Providing Early Intervention In Teletherapy
It's the million dollar question. How do I provide early intervention in a teletherapy setting? You can't be on the floor with the child. You can't play with toys with the child. You can't use the child's natural environment to facilitate speech and language. Or can you?
As a Certified Auditory Verbal Therapist, my answer to the question of how to provide speech and language therapy to the youngest of clients/students, no matter the setting, is always going to be a parent/caregiver coaching model (read more about that specific type of parent coaching HERE). Coaching parents to provide language stimulation using their everyday routines and play is ideal for early intervention, for both face to face and telepractice settings.

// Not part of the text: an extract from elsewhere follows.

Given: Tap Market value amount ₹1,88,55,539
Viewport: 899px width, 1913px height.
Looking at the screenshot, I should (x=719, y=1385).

At least a few days before the session, identify (with the parent) what activity (or activities) you'll be doing. For example, it might be playing with Mr. Potato Head or toy instruments, or having a snack. Check out these fabulous blog posts by Nanette from Speech2Me to learn how to use arts and crafts and water play in early intervention teletherapy! Once the activity is planned and the parent knows what materials they will need to have ready for the session, determine the strategy or strategies you'll be coaching the parent to use for eliciting the desired language targets.
While most very young kids are not yet able to attend to a therapist on the screen, some may be able to as they near preschool age. If the child is ready to engage with both the therapist and the parent, there are many ways to promote language development via teletherapy
Kids aren't the only ones that get to play with their toys in teletherapy.... you can too! YouTube has proven that kids are completely content watching other people play with toys. Make the video feeds full screen in the platform, so that you can see each other well. If you want to be fancy and use a document camera to show actual objects, be my guest. If you'd rather just hold up objects to the camera, that works too! You can hide objects in containers, use puppets, wear fun hats, build with blocks, roll play doh, read a book, blow bubbles, put a baby doll to sleep.... anything!
Older toddlers and preschools may be able to participate in activities presented on the computer screen. Activities that are bright and colorful are going to be your best bet. Boom Cards are especially useful, because many have moveable parts that keep young children interested, such as the nursery rhyme activity shown here. But don't ditch the parents! They can provide models and still be coached on eliciting language in digital activities too.
In the deck shown in the video below, you can use moveable objects to model and elicit sounds and words, such as blowing air to make bubbles or saying "mmmm" when bringing the ice cream cone to the mouth. The therapist and parent provide models of the target sound/word and use strategies, such as an expectant look, to elicit the child's production. The child's communication is immediately reinforced with the visual movement of an object on the screen!
This farm-themed Boom Cards deck is another example of a simple, yet interactive, activity to engage young children using moveable pieces and familiar vocabulary. This resource is very versatile, as you can target anything from gestures (waving to the animals), to imitating animal sounds, to saying "open", to producing short phrases and sentences such as "I see a pig."
Songs and books are always engaging activities for young children, and there's no shortage of either one on YouTube. Incorporate movement, such as acting out the story or dancing to music, to keep the child engaged. TinyTap is a free website with educational games, including this section of nursery rhyme activities. You can also find lots of free and dynamic activities for toddlers and preschoolers on OwlieBoo.